The answer must reproduce every record exactly, with all pictures omitted.
▬▬▬▬▬▬▬▬▬▬
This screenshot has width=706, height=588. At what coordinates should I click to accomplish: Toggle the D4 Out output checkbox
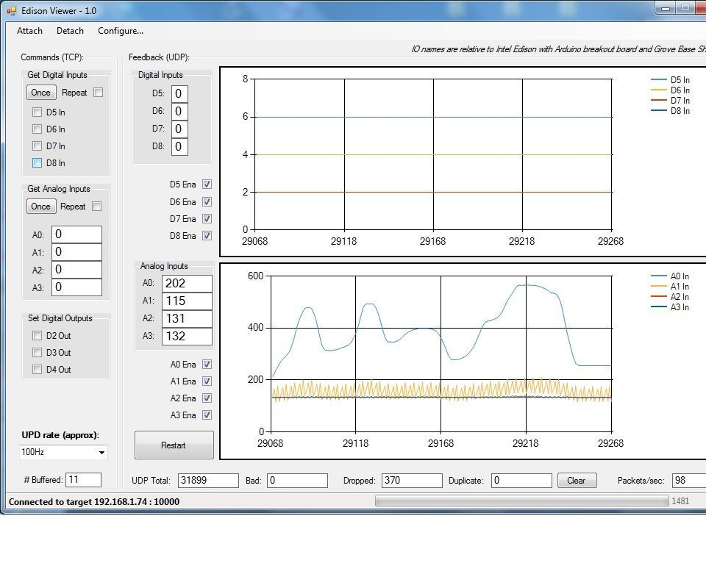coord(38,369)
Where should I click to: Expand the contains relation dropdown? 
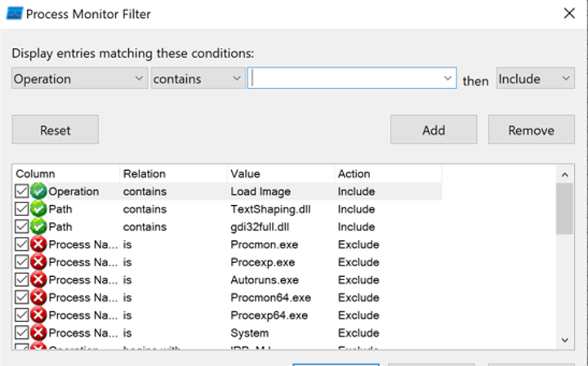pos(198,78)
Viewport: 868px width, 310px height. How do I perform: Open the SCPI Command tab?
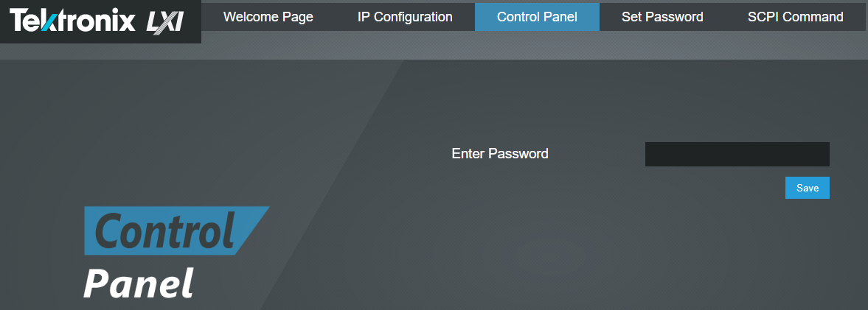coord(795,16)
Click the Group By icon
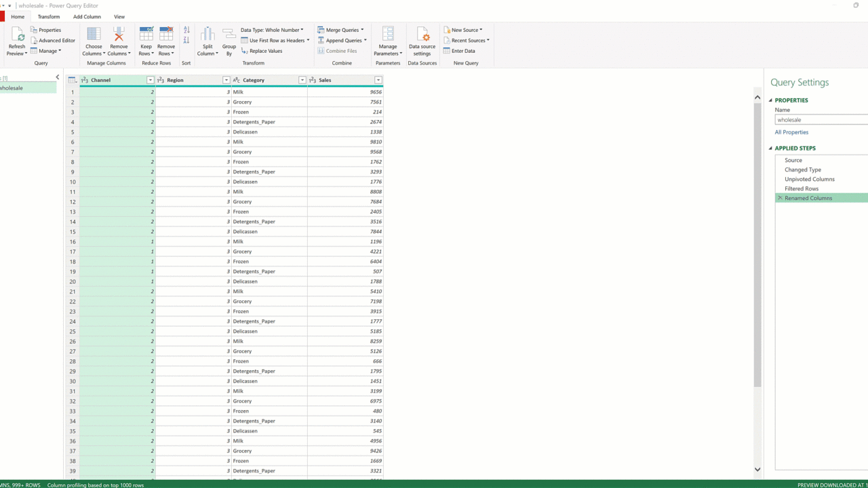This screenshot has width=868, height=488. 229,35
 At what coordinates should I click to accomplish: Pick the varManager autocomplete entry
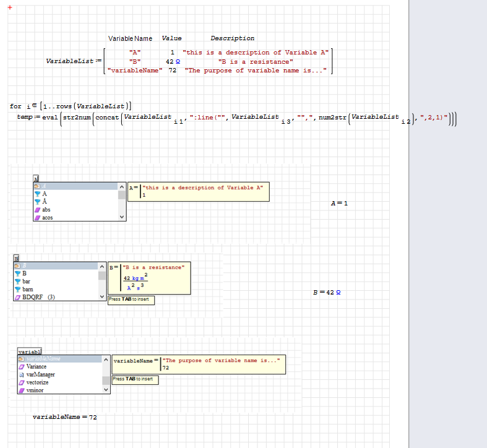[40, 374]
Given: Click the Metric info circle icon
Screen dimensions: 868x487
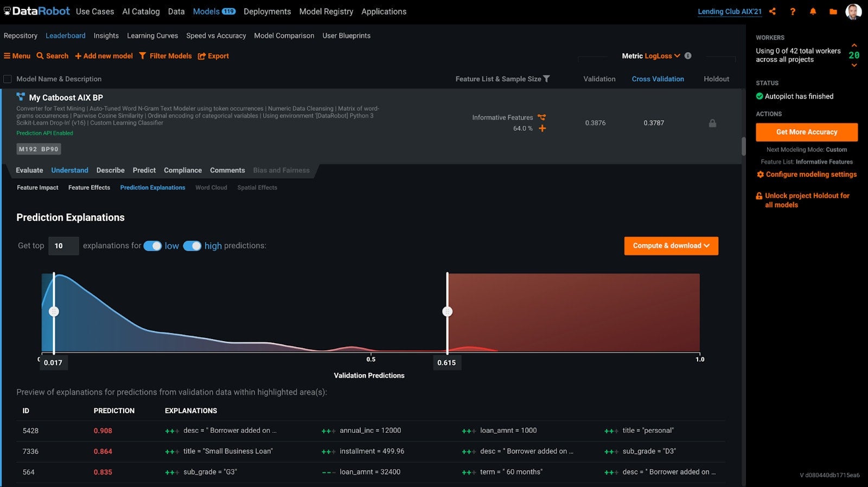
▬▬▬▬▬▬▬▬▬▬
- **ANSWER TO THIS TASK**
This screenshot has width=706, height=588. At what coordinates should I click to accomplish: Toggle the D4 Out output checkbox
coord(38,369)
Where should I click to: Expand the contains relation dropdown? 
pos(198,78)
Viewport: 868px width, 310px height. How do I perform: Open the SCPI Command tab?
coord(795,16)
Click the Group By icon
This screenshot has width=868, height=488. 229,35
 At what coordinates should I click to accomplish: Pick the varManager autocomplete entry
[40, 374]
Given: Click the Metric info circle icon
Screen dimensions: 868x487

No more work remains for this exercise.